At the 6th NorthEast Asia Open Source SW Promotion Forum held in Seoul on the 12 September 2007 Christophe Forax, representing the EU Telecom and Media Commissioner Viviane Reding, stated that Europe should better monetize open source software.
Help the fairy penguins by jojo79
The European Union, notably through its IST research programme, has been supporting open source for many years with projects in areas as diverse as eHealth, digital libraries, Grid infrastructures, the GEANT research network backbone, eGovernment, multimedia, embedded system applications, software and middleware development. [..]
Indeed, for the time being, whereas anybody can contribute to an open source development – our citizens and companies actively do it – most of the management and the marketing business on open source is done by US companies. These are issues that should be addressed by the European and Asian software and IT communities and by governments in a more proactive way.
Open Source analysts commented calling for “Europe’s open source opportunity” and claiming “Europe the leader, not the follower in open source“, bringing interesting arguments and questions on the table.
Geographical distribution of developers.
Matthew Aslett asks where come from statistics stating that 70% of open source developers worldwide are European. I asked Ross Turk, SourceForge Community Manager, some statistics for September 2007 (25 million unique visitors):
- 17.89% United states
- 7.77% Germany
- 6.35% Italy
- 5.72% Spain
- 5.64% France
- 4.27% Brazil
- 4.05% United Kingdom
- 3.12% Canada
- 2.72% Japan
- 2.40% Poland
- 40.07% Other
While I am not sure that SourceForge users’ geographical distribution is a good measure of how many open source developers are based in Europe, I can hardly believe that 70% might be an accurate estimation. FLOSSimpact research gets a point looking at committers.
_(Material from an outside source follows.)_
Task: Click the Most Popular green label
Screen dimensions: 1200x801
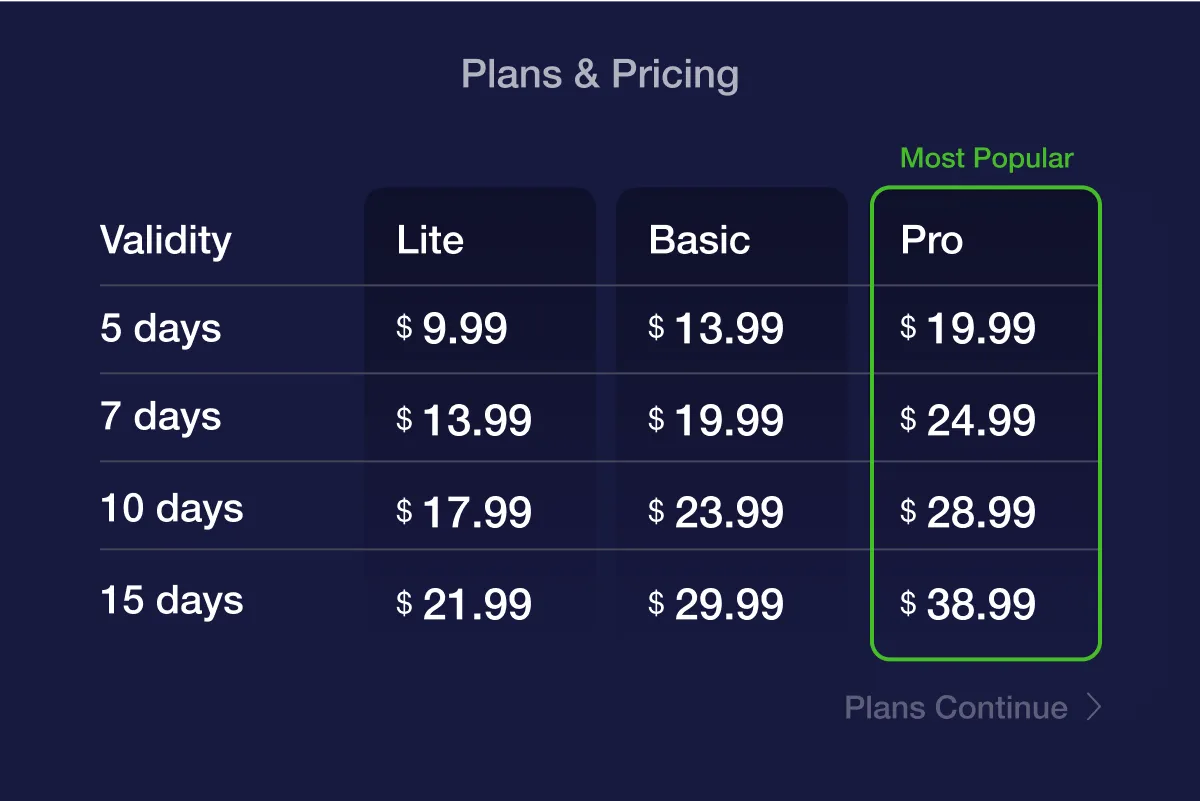Action: pyautogui.click(x=986, y=159)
Besides Debian it could be relevant to examine also what happens within the Apache Software Foundation and other international organizations.
Europe’s position towards Open Source.
It is quite difficult to talk about a European open source strategy, but reading the last IDABC Open Source Observatory News Roundup is clear that something is changing:
- EU: Council of Ministers calls on members to also use Open Source.
- Networks effects: Plone for Belgium and beyond
- EE: Open Source ID developers connect to national ID card
- PT: Government Institute to migrate to OpenOffice
- CY: Open source provides tools for Universities
It is not a general trend yet, but it is true that many European countries and regions are looking more and more in open source software. While Public Administrations get interested, medium to large IT firms are still unable to fulfill customers’ expectations, lacking to offer services on a wide range of applications and infrastructures.
Evaluation of costs/benefits of transitions.
Guidelines, case histories and blueprints are needed to speed up open source adoption by public administrations and private firms.
KBSt, the German Federal Government Co-ordination and Advisory Agency for IT in the Federal Administration, published a Migration Guide aimed at migrating the basic software components on server and workstation, revised on March 2005. Despite has not been updated recently, it really worth reading.
IDABC, the Pan European eGovernment Services, in November 2003 published the IDA Open Source Migration Guidelines, designed to help public administrators decide whether a migration to OSS should be undertaken. It’s a general introduction to migration’s issues and opportunities, still a good start point for newbies.
A long time ago I happened to read the Deliverable 6.1 of COSPA, the Consortium aims at analysing the effects of the introduction of Open Data Standards (ODS) and Open Source (OS) software for personal productivity and document management in European Public Administrations (PAs).
The goal of Deliverable D6.1 is to run experiments on the introduction of OSS/ODS in the partner PAs, and to benchmark the effectiveness of the deployed OSS solutions through a statistical and cost/benefit analysis using the framework developed in D3.1.
Despite news section still announces the availability of this deliverable, I couldn’t manage to find it. I am happy that the Wayback Machine still archives those pages, and the full document as well.
Enclosed you will find in depth cases studies of Total Cost of Ownership and Migration Costs, I hope you will enjoy and help the dissemination, since apparently the COSPA website gave up with it.
Why that? Remember, transparency pays, always.